Thursday, November 11, 2010

Book Review - Weapons of Mass Instruction

What It’s All About

I was very excited to read this book as I enjoyed the authors other book, Dumbing Us Down.  I was not disappointed. As with Dumbing Us Down, this book is more like a collection of essays. Each chapter can stand alone or be read together. Occasionally JTG (John Taylor Gatto) does reference previous chapters, but not to the extent that chapters cannot be read independently. As I read I discovered some central themes running through most chapters.
  • The belief (with evidence to back it up) that the public school system is purposely designed to retard human potential.
  • The idea of school extending childhood into teens, 20’s & beyond.
  • The idea of open source learning as the best option. In a nutshell this is the idea that education can come from a variety of unlimited sources.
  • The value of dialectic reasoning & how it has vanished from our schools.
  • Schooling & education are mutually exclusive

There are many others but these stand out in my memory.

What I Liked

This book got my questioning all my assumptions about education. Which is the essence of dialectic reasoning. I realized that I am still affected by my own school experience & it has an influence our home education. I am now thinking about what a true education is and realizing it has nothing to do with knowledge base and everything to do with knowing who you are and being able to use your brain! 

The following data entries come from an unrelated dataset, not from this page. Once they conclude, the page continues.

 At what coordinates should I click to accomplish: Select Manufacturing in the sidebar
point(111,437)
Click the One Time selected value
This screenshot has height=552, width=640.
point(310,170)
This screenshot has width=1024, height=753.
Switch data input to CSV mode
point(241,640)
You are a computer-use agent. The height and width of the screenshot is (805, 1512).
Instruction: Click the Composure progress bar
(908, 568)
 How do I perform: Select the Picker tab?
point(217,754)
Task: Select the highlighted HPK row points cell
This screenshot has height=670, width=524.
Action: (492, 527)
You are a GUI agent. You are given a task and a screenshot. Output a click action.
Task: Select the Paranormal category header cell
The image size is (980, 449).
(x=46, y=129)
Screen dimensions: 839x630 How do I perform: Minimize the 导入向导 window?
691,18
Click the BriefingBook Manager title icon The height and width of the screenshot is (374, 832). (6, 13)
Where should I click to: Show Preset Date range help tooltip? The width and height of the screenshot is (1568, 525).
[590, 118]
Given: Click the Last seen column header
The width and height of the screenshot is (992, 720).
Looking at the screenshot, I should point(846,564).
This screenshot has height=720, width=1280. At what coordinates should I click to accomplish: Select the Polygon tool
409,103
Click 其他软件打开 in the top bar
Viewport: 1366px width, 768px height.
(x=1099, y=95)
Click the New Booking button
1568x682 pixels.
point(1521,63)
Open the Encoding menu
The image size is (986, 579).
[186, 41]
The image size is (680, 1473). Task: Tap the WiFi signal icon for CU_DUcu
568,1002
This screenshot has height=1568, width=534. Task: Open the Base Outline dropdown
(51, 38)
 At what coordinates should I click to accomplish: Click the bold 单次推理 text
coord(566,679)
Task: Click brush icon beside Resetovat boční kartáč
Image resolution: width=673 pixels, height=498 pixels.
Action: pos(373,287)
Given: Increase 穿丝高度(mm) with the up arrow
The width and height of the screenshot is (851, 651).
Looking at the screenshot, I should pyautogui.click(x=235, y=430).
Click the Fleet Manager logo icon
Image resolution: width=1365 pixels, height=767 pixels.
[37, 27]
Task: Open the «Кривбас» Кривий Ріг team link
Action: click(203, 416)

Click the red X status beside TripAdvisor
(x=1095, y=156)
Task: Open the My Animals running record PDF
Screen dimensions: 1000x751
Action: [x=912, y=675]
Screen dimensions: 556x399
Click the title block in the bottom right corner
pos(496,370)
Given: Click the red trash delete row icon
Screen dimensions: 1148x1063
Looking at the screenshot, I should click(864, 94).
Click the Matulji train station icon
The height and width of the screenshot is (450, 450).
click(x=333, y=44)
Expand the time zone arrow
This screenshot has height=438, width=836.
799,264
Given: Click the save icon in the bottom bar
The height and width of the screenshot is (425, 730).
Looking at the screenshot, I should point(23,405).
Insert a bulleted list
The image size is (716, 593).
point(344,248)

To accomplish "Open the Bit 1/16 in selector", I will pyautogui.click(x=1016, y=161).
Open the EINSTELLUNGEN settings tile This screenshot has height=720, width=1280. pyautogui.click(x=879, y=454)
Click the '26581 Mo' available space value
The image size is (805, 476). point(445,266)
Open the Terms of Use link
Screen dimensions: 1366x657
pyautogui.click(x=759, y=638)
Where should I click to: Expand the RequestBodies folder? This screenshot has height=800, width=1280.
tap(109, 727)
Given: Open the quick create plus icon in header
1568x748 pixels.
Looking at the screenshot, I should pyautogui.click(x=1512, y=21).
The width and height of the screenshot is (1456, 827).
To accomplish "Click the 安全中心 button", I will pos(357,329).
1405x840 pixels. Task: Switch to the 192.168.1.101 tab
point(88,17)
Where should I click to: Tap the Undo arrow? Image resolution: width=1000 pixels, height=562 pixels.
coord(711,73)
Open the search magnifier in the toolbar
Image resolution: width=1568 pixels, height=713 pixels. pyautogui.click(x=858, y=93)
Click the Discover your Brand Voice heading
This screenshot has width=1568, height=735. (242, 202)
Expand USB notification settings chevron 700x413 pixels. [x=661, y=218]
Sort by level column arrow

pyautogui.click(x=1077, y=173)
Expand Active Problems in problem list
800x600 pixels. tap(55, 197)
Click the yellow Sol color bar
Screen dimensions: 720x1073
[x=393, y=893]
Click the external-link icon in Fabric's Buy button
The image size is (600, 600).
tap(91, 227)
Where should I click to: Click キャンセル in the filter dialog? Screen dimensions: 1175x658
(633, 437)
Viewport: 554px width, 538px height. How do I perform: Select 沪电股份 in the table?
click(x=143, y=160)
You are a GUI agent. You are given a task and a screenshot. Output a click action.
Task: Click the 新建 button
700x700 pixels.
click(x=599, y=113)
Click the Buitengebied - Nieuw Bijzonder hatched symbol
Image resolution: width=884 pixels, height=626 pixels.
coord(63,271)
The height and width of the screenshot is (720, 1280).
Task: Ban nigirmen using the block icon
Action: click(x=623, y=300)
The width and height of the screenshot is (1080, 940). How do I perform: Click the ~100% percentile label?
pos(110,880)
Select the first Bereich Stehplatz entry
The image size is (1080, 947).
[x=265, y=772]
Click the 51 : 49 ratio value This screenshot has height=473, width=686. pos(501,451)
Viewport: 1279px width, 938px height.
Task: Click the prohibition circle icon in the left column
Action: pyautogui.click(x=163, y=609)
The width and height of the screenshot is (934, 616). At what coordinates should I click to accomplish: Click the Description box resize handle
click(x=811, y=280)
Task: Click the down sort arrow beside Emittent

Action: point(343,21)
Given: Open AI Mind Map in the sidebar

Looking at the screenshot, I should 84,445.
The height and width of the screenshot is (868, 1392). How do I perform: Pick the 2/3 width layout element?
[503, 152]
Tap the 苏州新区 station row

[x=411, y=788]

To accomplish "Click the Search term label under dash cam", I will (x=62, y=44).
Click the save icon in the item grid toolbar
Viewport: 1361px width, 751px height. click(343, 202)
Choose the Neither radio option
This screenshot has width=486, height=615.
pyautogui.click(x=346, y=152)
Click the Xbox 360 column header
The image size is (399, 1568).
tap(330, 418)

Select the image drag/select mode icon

This book, unlike Dumbing Us Down, uses evidence and facts, that can easily be verified on the internet, to support his conclusions. Now I know about the documents and evidence that support his experience with the dumbing agenda of schools. I can reference these and speak intelligently on the topic.

The aspect of this book I enjoyed the most is stories of those who did not fit into school, devised their own plan and achieved success.  Many of these stories showcase very young people, as young as nine, doing what we would call adult things. They are making a contribution to their families & communities. This has got me thinking about how to incorporate this aspect into our lives.

What I Didn’t Like

I did feel some of the book was rather self-indulgent. One chapter is a letter to his granddaughter, but it reads like it is for the book, not written by a grandpa giving advise.  Also, as much as I enjoyed the stories of success without school, some of them where undeveloped or depicted immoral behavior. One example is the 16 year old girl who sailed around the world alone without any sailing experience. He tells the story in a paragraph and you are left wondering ~ How did this girl get food & supplies in the 2 years she was out there completely alone? Another example is the pornography website owner & stripper who dropped out of high school and wrote the script for the movie Juno that won her an academy award. It seemed as though he was condoning her involvement in the sex industry because it contributed to her success.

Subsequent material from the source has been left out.